# EXERCISE PROMPT
In the text on satellite monitoring of Volcán de Colima, on what date did the lava effusion begin?

Near real-time satellite monitoring during the 1997–2000 activity of Volcán de Colima (México) and its relationship with seismic monitoring

The 1997–2000 activity of Volcán de Colima provided a unique opportunity for the joint analysis of satellite and seismic monitoring techniques. Three stages of volcanic activity were observed: pre-lava stage, stage of lava eruption, stage of explosive eruptions. Advanced Very High Resolution Radiometer satellite data provided observations of both summit thermal anomalies and ash emission. Daily monitoring of Volcán de Colima was performed using early morning or late night NOAA 12 and 14 satellite passes gathered in real time at our satellite ground receiving station. Seismic observations were carried out by the Red Sı́smica del Estado de Colima. Good correlations are observed between seismic activity and parameters monitored by satellite during the three stages. Five seismic swarms were recorded during the reactivation period. Four of the seismic swarms coincided with periods of increase in summit temperature and strong ash emissions. It is important to note that the ash emissions were observed a few days before the beginning of seismic swarms. The thermal saturation at the summit was reached a few hours after the beginning of lava effusion on November 20, 1998, and remained at this level until May 1999 even after the lava flow stopped in early February 1999. The lava front was also clearly identified as a source of thermal anomalies and ash plumes. Study of the summit temperature–ash emission relationship allowed us to classify the strong explosions of 1999–2000. The strongest explosion, on February 10, 1999, produced the largest, ash-rich plumes that were detected over a wide area (∼150 km2) and near-saturation temperature anomalies (47.2, 48.4°C). The main limitation of volcano satellite monitoring occurs during overcast conditions. Clouds prevented us from monitoring the seismic swarm of July 1998 and the explosion of July 1999. This study shows that satellite monitoring on a near real-time basis is a powerful tool not only for research in volcanology but also as an aid for scientific committees to define probable eruption scenarios during volcanic crisis and for Civil Protection Authorities for risk mitigation due to ash emission and sudden heating of the crater without seismicity.

# DATA EXTRACT
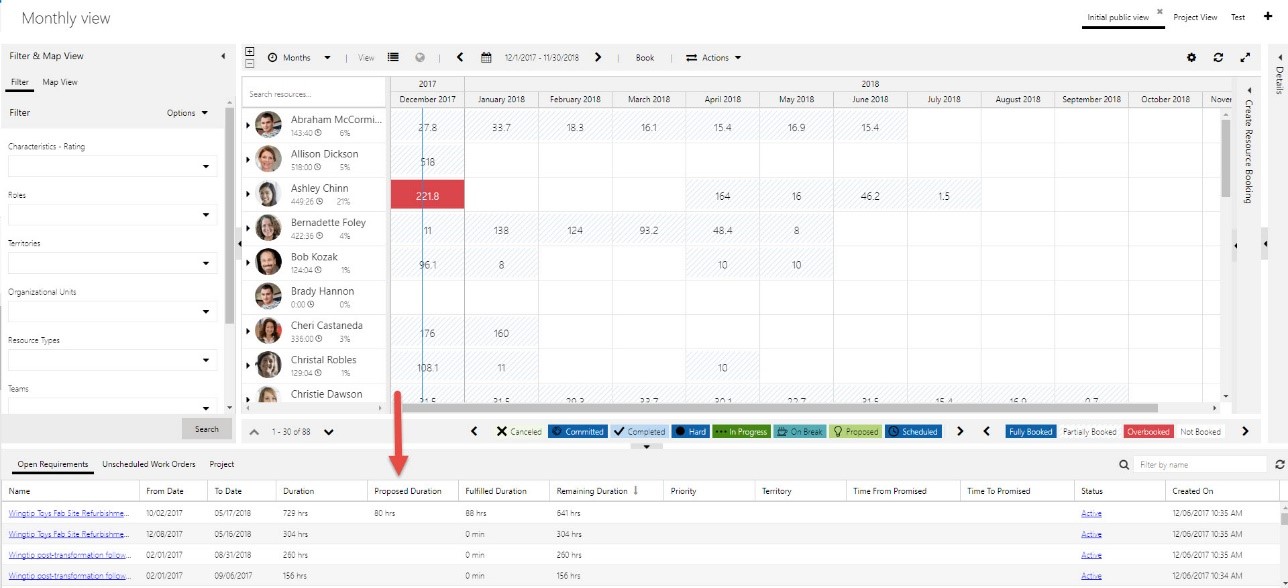This screenshot has width=1288, height=588.
Task: Expand board to full screen
Action: click(1245, 58)
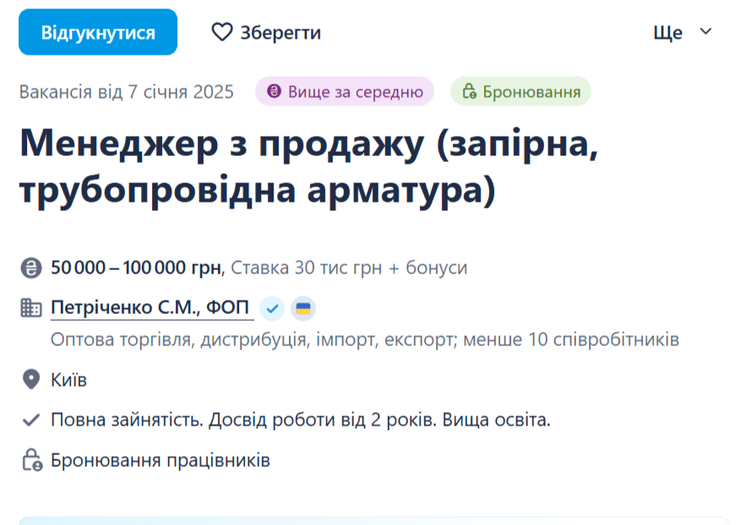Expand the Ще dropdown menu
This screenshot has height=525, width=740.
click(682, 32)
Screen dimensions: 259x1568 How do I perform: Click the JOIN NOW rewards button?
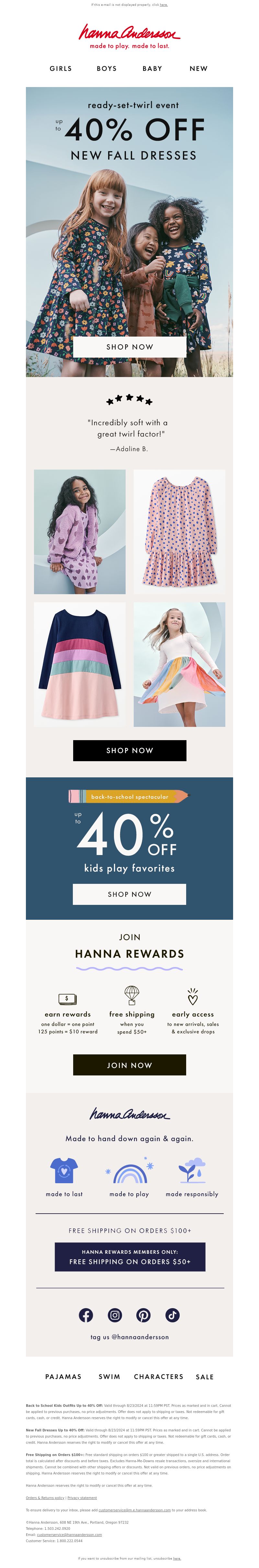coord(129,1065)
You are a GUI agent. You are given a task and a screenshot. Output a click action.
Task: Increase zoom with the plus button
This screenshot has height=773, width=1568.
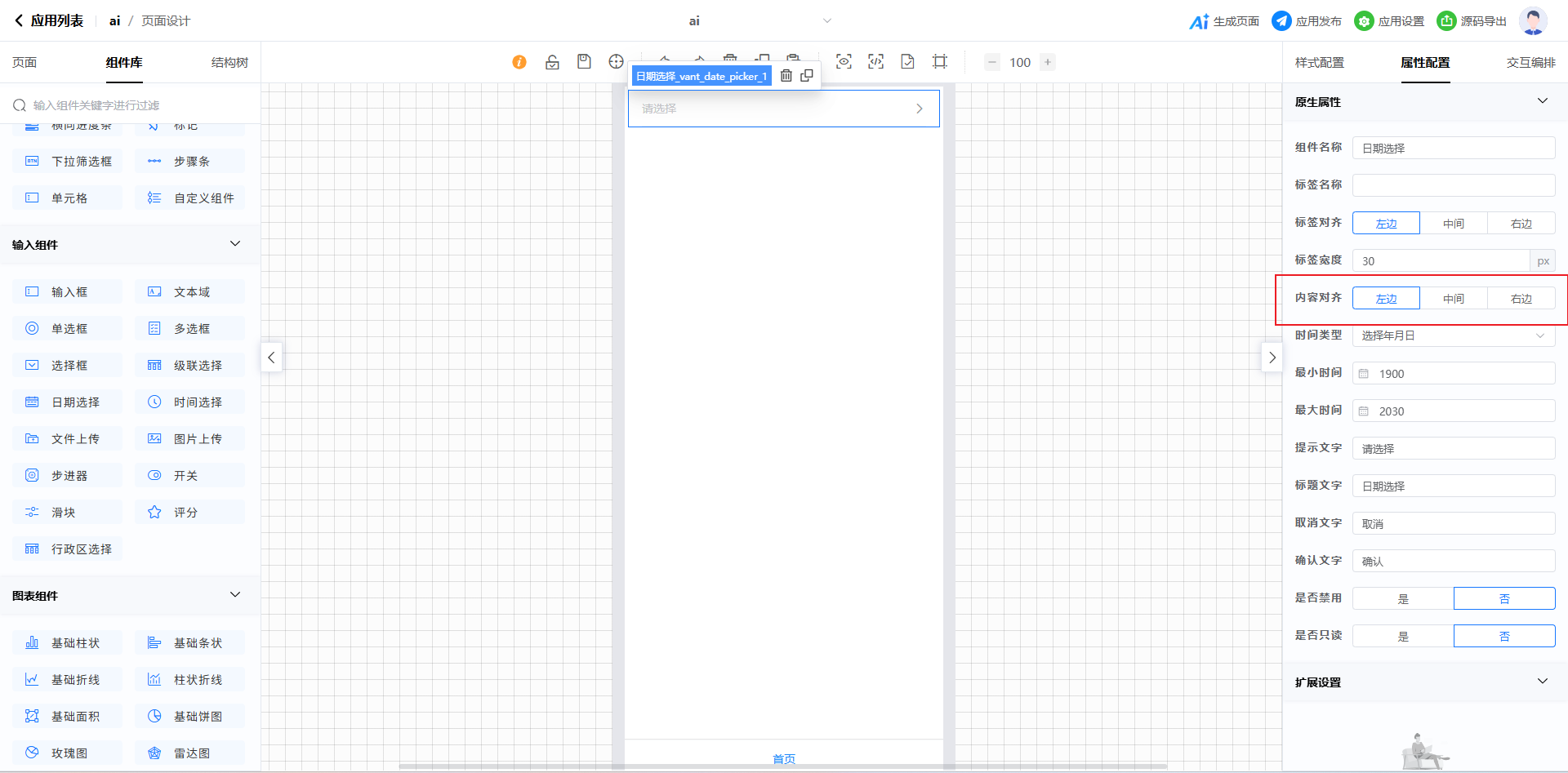(1048, 62)
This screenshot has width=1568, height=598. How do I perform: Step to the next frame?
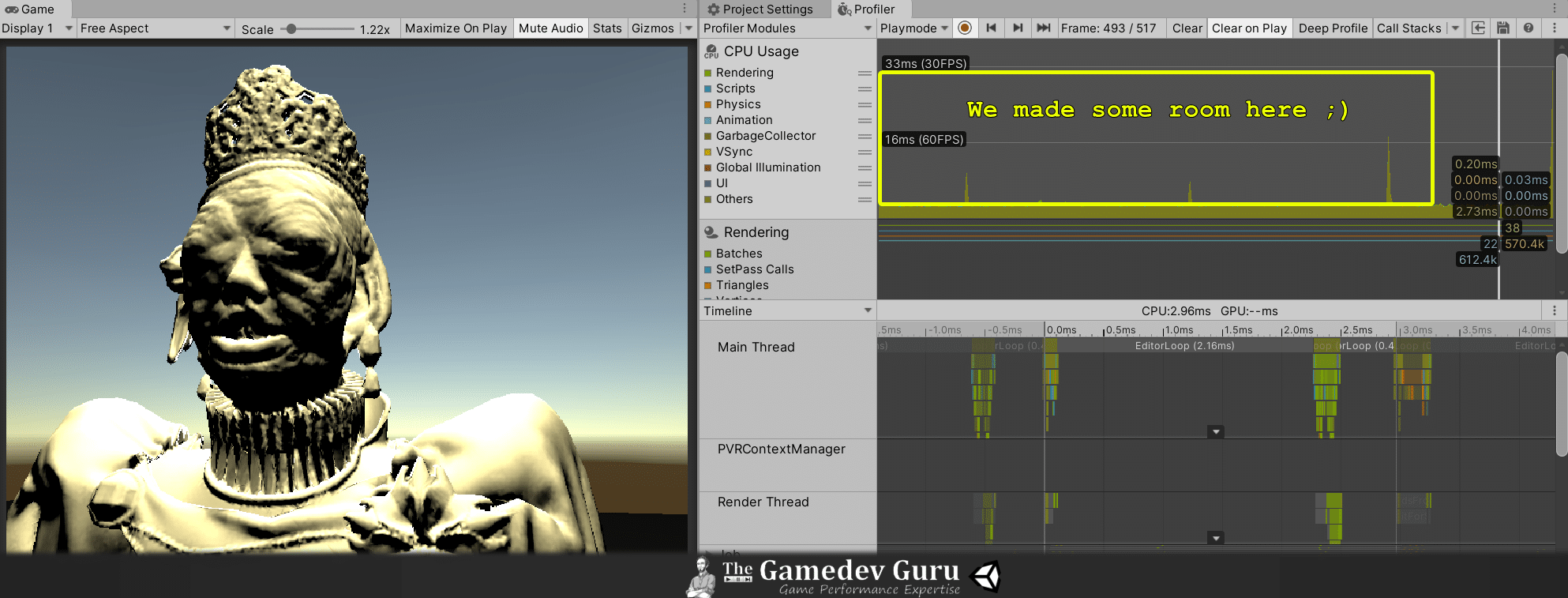pos(1018,28)
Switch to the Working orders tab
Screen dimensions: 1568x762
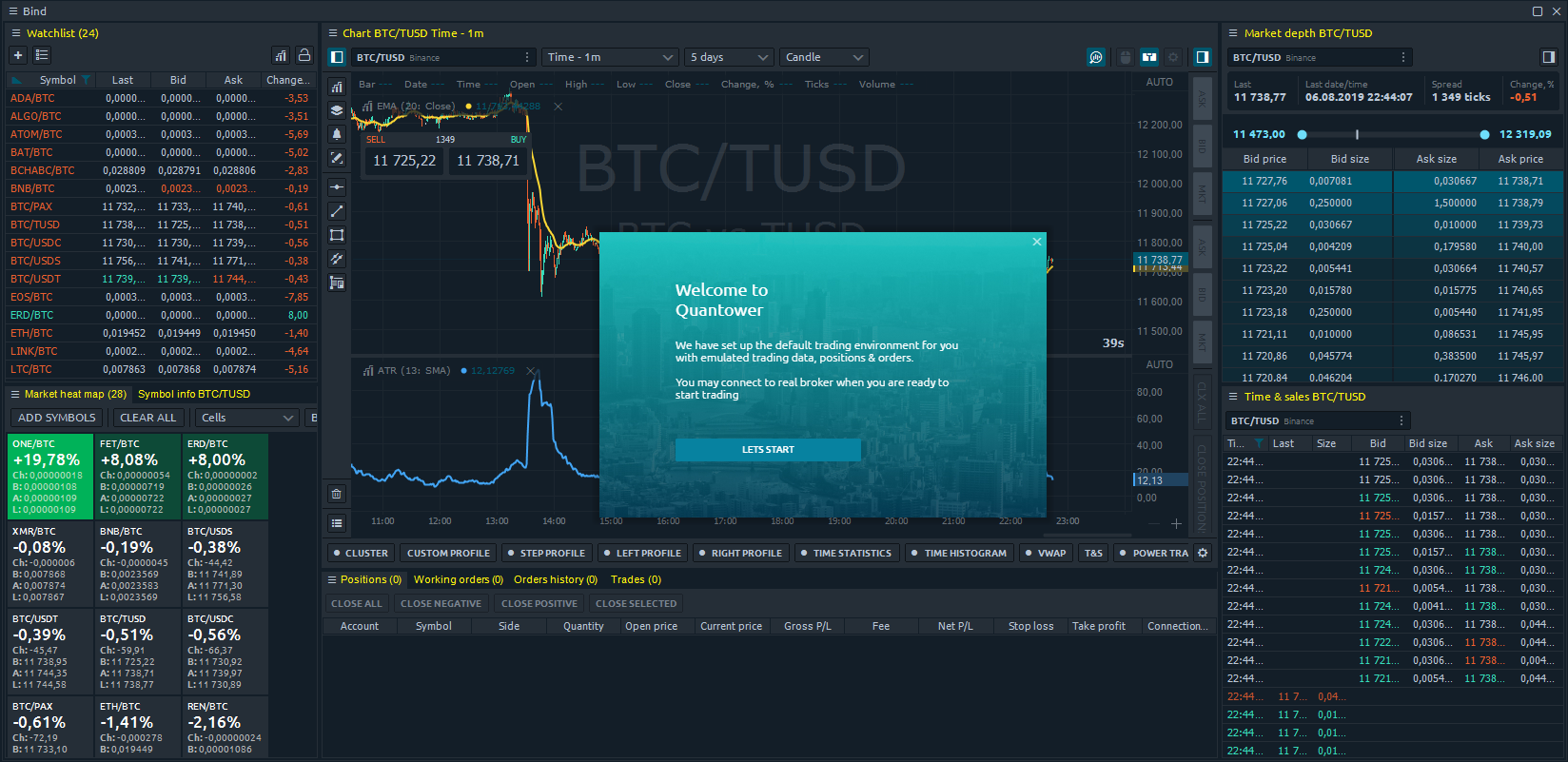458,579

# YOUR SOLUTION
November 20, 1998